* begin Recorded information *

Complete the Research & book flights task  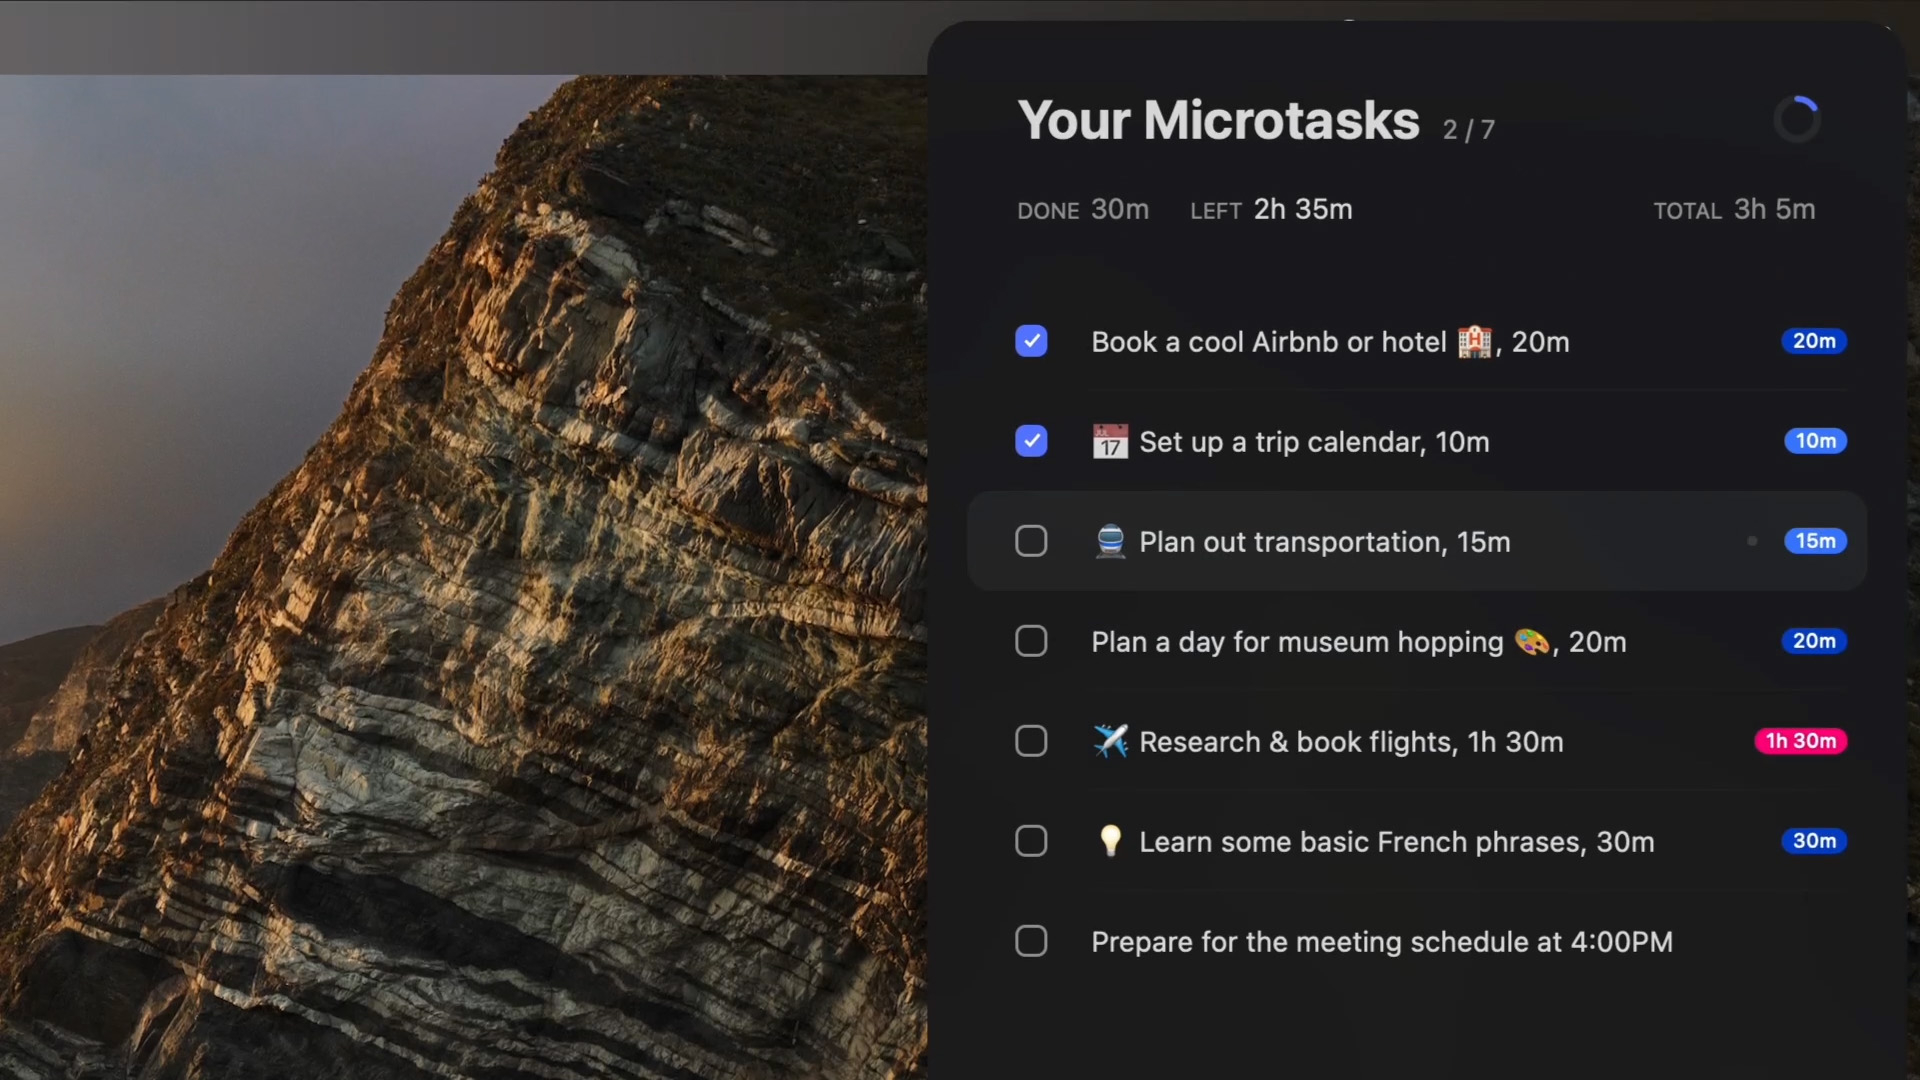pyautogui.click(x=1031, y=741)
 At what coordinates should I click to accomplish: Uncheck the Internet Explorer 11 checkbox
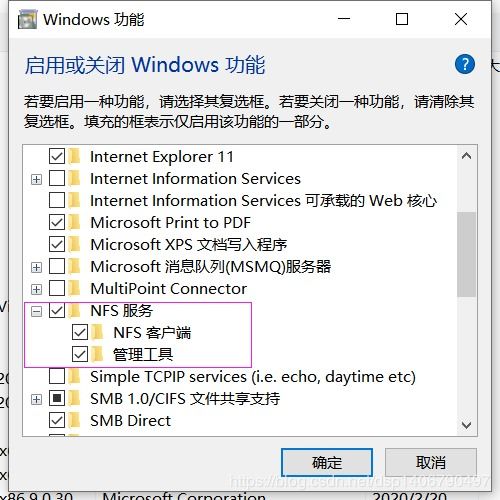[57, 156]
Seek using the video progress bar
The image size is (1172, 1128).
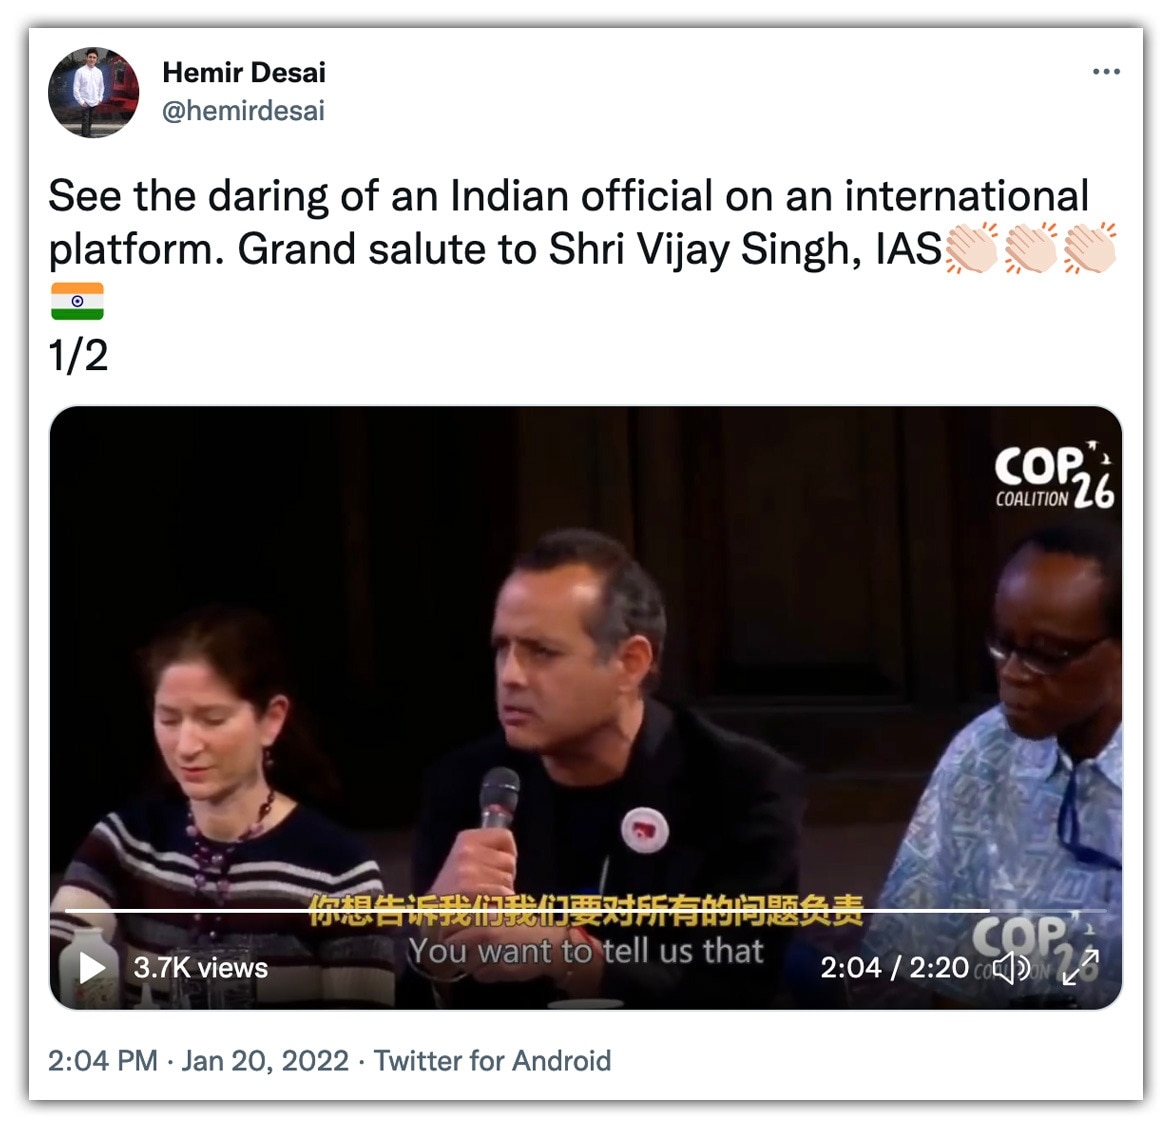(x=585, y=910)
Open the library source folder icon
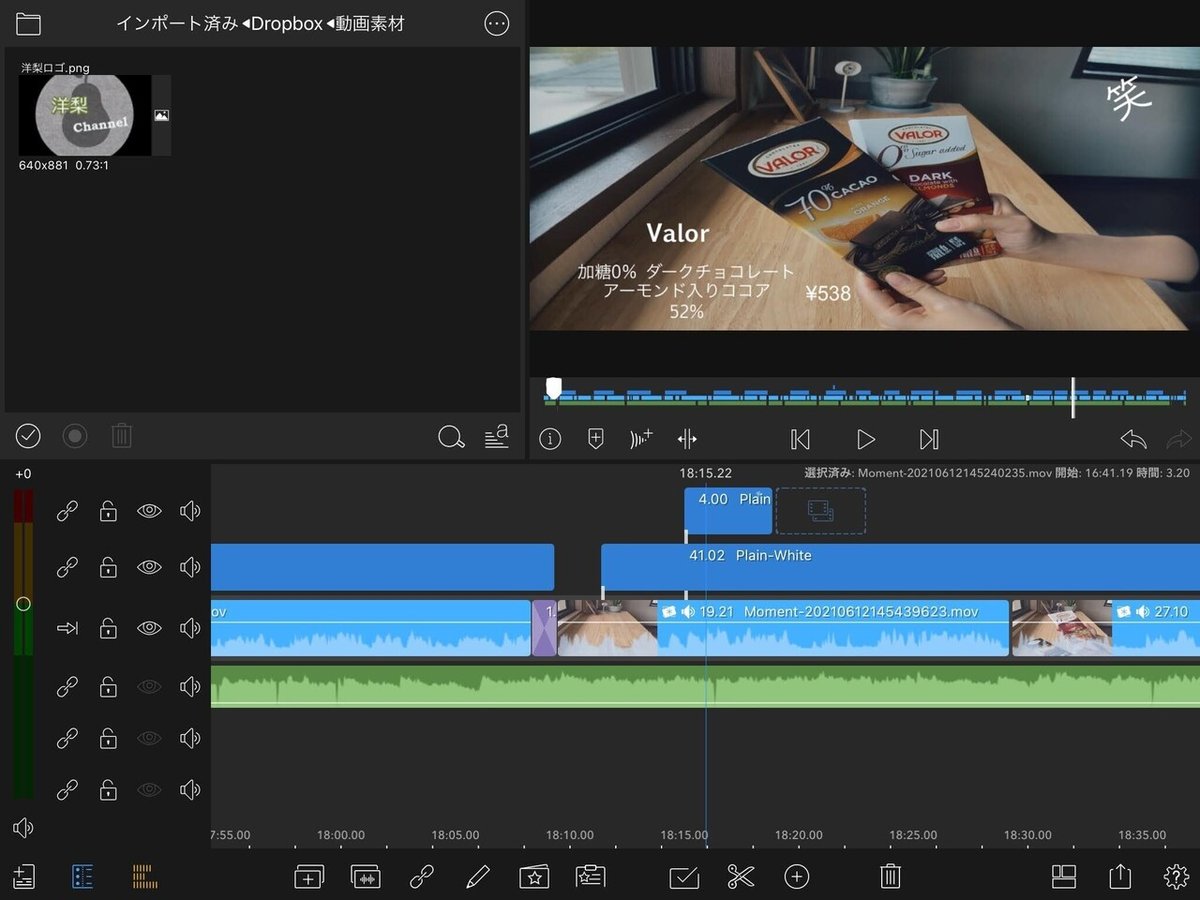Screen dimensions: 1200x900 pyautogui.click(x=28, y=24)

* end Recorded information *
* begin Recorded information *

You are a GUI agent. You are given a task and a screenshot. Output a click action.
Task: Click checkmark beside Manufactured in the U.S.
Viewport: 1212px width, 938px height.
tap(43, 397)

* end Recorded information *

Task prompt
Quote the material word for word, starting at the line that contains "Seek using the video progress bar" and ending after the line that contains "Screen dimensions: 1200x900". Leave out the pictures.

Exercise result
Seek using the video progress bar
The image size is (1172, 1128).
(x=585, y=910)
Open the library source folder icon
Screen dimensions: 1200x900 pyautogui.click(x=28, y=24)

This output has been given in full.